このような歴史像を支配的歴史像というか、通俗歴史像というか、どう表現するかは別として、これは文明というものを日本で語る時のパターンなのである。そして、歴史家の側としては、それでは代替となるような歴史像を提供してきたのかということを問題とせざるをえない。歴史意識の島国性についての批判は、黒田俊雄・網野善彦などが強く主張して展開してきた。しかし、それが「通史」というレベルで落ち着いているかといえば、そういう状況はできていない。時代・時代で研究は細かくなるが、全体を描き出すことはなかなかできない。歴史学は、「違う」ということをいってきたが、しかし、現在、右の「支配的な歴史像」それ自身が力を失っているようにみえる。歴史像などは、それ自身としていらないという文化状況が強く生まれているようにも思う。そういう中では、批判ではなく、やはり別個のものを作り上げていくほかないということである。

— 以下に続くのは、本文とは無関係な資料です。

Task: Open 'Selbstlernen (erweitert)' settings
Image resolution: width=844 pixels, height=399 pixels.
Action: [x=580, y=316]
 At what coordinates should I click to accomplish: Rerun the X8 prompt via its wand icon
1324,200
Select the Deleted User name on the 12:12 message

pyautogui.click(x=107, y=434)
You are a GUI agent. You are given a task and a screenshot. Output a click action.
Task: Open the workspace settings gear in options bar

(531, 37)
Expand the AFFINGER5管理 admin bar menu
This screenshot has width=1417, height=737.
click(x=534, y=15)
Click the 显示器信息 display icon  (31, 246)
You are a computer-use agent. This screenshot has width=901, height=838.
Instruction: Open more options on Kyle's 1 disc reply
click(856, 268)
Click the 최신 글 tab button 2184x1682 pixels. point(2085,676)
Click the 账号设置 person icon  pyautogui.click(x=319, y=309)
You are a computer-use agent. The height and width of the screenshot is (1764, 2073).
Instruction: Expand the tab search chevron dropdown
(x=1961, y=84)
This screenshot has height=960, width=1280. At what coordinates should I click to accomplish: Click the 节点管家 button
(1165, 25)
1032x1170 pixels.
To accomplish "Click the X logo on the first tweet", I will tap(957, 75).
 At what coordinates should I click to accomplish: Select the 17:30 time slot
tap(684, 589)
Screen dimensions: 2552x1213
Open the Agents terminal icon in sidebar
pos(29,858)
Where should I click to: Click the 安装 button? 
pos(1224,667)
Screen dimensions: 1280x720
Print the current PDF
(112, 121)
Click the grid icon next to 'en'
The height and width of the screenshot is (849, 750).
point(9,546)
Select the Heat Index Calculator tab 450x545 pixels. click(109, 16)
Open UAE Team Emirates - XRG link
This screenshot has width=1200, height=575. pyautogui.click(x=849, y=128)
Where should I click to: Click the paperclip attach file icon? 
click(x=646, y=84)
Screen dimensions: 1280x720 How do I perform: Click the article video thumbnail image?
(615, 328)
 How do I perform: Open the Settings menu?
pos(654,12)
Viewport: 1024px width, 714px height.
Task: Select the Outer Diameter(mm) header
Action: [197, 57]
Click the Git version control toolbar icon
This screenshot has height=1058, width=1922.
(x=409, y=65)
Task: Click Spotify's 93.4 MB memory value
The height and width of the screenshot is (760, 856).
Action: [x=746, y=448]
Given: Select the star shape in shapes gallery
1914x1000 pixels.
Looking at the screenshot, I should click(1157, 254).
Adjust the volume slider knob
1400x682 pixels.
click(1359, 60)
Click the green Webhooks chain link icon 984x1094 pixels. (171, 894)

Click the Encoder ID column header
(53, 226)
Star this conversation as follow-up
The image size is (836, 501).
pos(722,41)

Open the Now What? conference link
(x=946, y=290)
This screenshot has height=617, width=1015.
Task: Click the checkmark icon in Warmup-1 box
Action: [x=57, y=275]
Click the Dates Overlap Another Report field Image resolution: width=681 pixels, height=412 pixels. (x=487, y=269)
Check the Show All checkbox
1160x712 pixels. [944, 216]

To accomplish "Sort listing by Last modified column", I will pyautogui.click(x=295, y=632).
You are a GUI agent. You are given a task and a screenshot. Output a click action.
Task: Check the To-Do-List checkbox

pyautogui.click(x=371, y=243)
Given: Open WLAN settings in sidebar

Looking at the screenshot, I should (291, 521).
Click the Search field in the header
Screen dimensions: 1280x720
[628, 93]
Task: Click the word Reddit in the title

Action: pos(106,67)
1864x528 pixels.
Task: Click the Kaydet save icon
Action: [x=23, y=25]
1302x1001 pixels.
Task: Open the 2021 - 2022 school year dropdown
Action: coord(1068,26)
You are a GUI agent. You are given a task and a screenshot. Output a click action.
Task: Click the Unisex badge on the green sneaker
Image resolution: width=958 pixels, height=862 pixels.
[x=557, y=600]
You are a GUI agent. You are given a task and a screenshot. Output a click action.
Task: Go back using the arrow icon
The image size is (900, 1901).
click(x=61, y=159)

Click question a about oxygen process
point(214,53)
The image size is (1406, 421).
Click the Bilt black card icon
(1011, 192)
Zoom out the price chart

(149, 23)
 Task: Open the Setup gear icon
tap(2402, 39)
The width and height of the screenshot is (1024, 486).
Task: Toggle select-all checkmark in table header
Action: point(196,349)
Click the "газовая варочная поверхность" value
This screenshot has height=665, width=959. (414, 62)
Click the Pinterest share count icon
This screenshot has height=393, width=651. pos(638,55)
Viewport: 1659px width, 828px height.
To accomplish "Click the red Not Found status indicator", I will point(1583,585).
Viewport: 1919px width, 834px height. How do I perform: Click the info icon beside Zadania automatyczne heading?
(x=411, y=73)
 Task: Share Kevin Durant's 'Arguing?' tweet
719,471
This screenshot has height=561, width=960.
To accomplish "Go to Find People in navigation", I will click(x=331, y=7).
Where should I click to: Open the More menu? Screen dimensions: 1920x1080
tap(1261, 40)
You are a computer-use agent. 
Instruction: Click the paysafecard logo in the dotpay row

ただ、いま、考えてみると、これらはあたりまえのことで、やはり東アジアの中での文明史観のようなものが必要であるという点では、学界も教育界も一致してきているということである。平安時代で東アジアから自立し、江戸時代に欧米文明から鎖国して実力をやしなったなどというのではなく、東アジアの一部として、つねに東アジアのシステムの中で動いてきたという歴史像。それにそって、歴史上の事件と状況を整理していくこと。これが必要であることは明らかで、それはM先生をふくめた研究会で議論していることである。
M先生は私より三歳ほど下。ほとんど同じ状況の中での経験をしてきている。教育の保守性についても、我々の世代だと必ず読んだ勝田守一氏の文章の記憶が共通。そして、たしかそこの文脈では、教育の保守性というのはすべて否定すべきことではなかったと思う。教育の保守性と内容のある程度の大綱的な統一性というのは、社会にとっても必要なものだが、何よりも子供たちの成長と経験にとっても、「何を乗り越えるべき対象とするか」という点の世代的共通性という点からいっても、必要なものだと思う。それを踏まえた上で、さらに前進をするという形での安定した進み方を構想したいものだ。
なお、M先生、Y先生。先日の会議で話題になった盆踊りの室町時代の史料ですが、このブログの左端下に、私の業績のHPへのリンクが乗っていますが、そこに一の谷中世墳墓群の活動記録のコーナーがあり、私の「裸祭りと女性」という文章が載せてあります。その第三節「お盆から裸祭りへ」という文章に、蜷川文書の盆踊り歌の一部を引用してあります。